The task:
Could you give the data below again, exactly and completely?

Source records:

::::

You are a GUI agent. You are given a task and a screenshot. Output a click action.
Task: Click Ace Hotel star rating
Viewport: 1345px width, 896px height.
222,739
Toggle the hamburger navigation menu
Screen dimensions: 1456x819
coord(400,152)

::::

Reply to the task:
You are a GUI agent. You are given a task and a screenshot. Output a click action.
Task: Click Ace Hotel star rating
Viewport: 1345px width, 896px height.
222,739
Toggle the hamburger navigation menu
Screen dimensions: 1456x819
coord(400,152)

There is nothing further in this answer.